Blaise Compaoré est arrivé à Ouagadougou jeudi 7 juillet en début d’après-midi dans un vol privé affrété par les autorités ivoiriennes. Un retour rendu possible par la junte au pouvoir, officiellement, pour des entretiens avec le président de la transition, le lieutenant-colonel Damiba, et les anciens présidents du pays. Mais Blaise Comaporé a été condamné, en avril, à la prison à vie, pour son rôle dans l’assassinat de Thomas Sankara. Après près de 8 années d’exil, son retour sans être écroué fait donc polémique.

Quand Blaise Compaoré s’enfuit en octobre 2014, chassé par une insurrection populaire et lâché par l’armée, c’est en Côte d’Ivoire qu’il atterrit. Un an plus tard, la justice militaire burkinabè lance un mandat d’arrêt international contre lui pour son implication dans la mort de Thomas Sankara, assassiné en 1987 lors du coup d’État qui porte Blaise Compaoré au pouvoir.
En 2016, il obtient la nationalité ivoirienne, ce qui complique toute possibilité d’extradition. Il y a trois ans, alors que le pays est en proie aux attaques terroristes, Blaise Compaoré écrit une lettre au président en place, Roch Marc Christian Kaboré.
Il y exprime sa « disponibilité » à soutenir toutes les initiatives en vue de la promotion de la paix. Des discussions pour un éventuel retour sont entamées. L’an dernier, le ministre burkinabè de la Réconciliation nationale, Zéphirin Diabré, se rend à Abidjan pour le rencontrer.
Mais le 6 avril dernier, Blaise Comparé est condamné à distance à la perpétuité par la justice de son pays pour son rôle dans l’assassinat de Thomas Sankara.

Face à ce retour de l’ancien chef d’État, les ayants droits des victimes du coup d’État de 1987 demandent que « les autorités judiciaires prennent toutes leurs responsabilités. » Maître Ambroise Farama, avocat des parties civiles dans le procès des assassins de Thomas Sankara, décrit même une situation de « pure illégalité ». Pour les conseils des ayants droits des victimes, la loi est claire : l’arrêt qui condamne Blaise Compaoré à la perpétuité dans l’affaire Sankara vaut mandat d’arrêt. Ainsi, dès qu’il foule le territoire burkinabè, l’ancien président doit être arrêté.

C’est un scénario pitoyable auquel nous sommes en train d’assister, qui remet en cause tout ce qu’on a construit depuis huit ans pour faire ne sorte que l’État de droit prenne racine au Burkina Faso. Désormais, la justice est discréditée. La réconciliation ne se décrète pas, elle ne s’impose pas.

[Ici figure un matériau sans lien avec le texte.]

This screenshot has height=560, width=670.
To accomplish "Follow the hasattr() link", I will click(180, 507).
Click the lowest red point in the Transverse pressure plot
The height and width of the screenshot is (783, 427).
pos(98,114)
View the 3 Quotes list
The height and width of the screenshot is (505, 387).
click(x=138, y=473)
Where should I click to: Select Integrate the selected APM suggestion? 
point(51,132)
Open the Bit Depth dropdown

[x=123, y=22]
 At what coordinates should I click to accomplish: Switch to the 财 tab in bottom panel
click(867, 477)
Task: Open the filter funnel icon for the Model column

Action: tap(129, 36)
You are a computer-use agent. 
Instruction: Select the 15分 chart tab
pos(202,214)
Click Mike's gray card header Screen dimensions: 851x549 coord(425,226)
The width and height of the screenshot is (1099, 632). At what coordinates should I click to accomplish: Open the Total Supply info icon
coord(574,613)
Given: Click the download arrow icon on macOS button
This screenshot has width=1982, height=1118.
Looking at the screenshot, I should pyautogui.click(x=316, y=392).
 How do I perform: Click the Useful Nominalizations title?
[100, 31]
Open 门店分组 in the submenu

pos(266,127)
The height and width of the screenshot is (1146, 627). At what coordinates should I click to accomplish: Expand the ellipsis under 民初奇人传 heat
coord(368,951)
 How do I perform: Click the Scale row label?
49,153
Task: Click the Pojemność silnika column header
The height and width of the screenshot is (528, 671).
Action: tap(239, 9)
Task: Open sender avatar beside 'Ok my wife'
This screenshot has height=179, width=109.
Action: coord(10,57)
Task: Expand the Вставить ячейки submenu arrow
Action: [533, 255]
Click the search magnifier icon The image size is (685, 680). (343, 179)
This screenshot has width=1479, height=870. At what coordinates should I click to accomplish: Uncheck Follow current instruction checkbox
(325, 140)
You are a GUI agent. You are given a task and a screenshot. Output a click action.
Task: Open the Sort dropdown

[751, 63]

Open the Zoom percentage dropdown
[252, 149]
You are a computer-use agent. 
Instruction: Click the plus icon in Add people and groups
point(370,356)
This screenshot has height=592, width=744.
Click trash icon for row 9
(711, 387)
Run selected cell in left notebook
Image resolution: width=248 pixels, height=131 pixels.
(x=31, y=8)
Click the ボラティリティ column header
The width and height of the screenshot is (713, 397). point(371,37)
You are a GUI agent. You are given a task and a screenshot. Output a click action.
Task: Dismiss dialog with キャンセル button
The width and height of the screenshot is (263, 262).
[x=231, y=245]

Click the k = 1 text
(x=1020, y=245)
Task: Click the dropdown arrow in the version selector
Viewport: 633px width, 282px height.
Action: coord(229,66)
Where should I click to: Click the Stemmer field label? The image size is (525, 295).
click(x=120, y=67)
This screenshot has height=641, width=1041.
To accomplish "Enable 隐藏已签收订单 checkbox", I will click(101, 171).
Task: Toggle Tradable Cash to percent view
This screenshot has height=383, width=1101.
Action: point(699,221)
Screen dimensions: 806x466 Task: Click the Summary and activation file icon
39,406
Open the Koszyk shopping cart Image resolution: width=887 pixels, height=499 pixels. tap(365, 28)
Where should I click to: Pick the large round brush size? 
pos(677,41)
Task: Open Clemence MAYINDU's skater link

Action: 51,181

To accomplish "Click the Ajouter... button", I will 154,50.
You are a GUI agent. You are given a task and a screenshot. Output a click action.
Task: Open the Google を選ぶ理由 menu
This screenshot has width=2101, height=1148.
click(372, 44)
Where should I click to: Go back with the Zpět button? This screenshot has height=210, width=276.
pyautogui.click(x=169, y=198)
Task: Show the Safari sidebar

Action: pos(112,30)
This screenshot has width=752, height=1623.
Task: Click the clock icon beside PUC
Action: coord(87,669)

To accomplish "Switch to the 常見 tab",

C’est pourtant libre qu’il a quitté l’aéroport de Ouagadougou jeudi et qu’il se rendra ce vendredi à une réunion avec d’autres anciens chefs d’État burkinabè. Dans un communiqué, la présidence a toutefois assuré que « cette rencontre n’entrave pas les poursuites judiciaires engagées contre certains. » Tandis que la présidence ivoirienne, elle, affirmait avoir obtenu tous les gages d’assurance que Blaise Compaoré ne risquerait pas l’emprisonnement.
Pour Pierre-Olivier Sur, avocat de Blaise Compaoré, le « Burkina est en train d’écrire sa grande histoire et le droit suivra. » Le conseil table notamment sur une amnistie ou une grâce présidentielle. Une issue qui serait « malvenue » selon maître Ambroise Farama, d’autant que Blaise Compaoré a refusé d’affronter la justice burkinabè.

Ce n’est pas la décision de justice qui compte, c’est le moment de réconciliation qui, au contraire, s’impose. Et bien évidemment, le droit suivra. Ce sera soit une amnistie, soit je ne sais quel texte qui scellera par le retour au pays dans la cadre de la réconciliation, une impunité maintenant.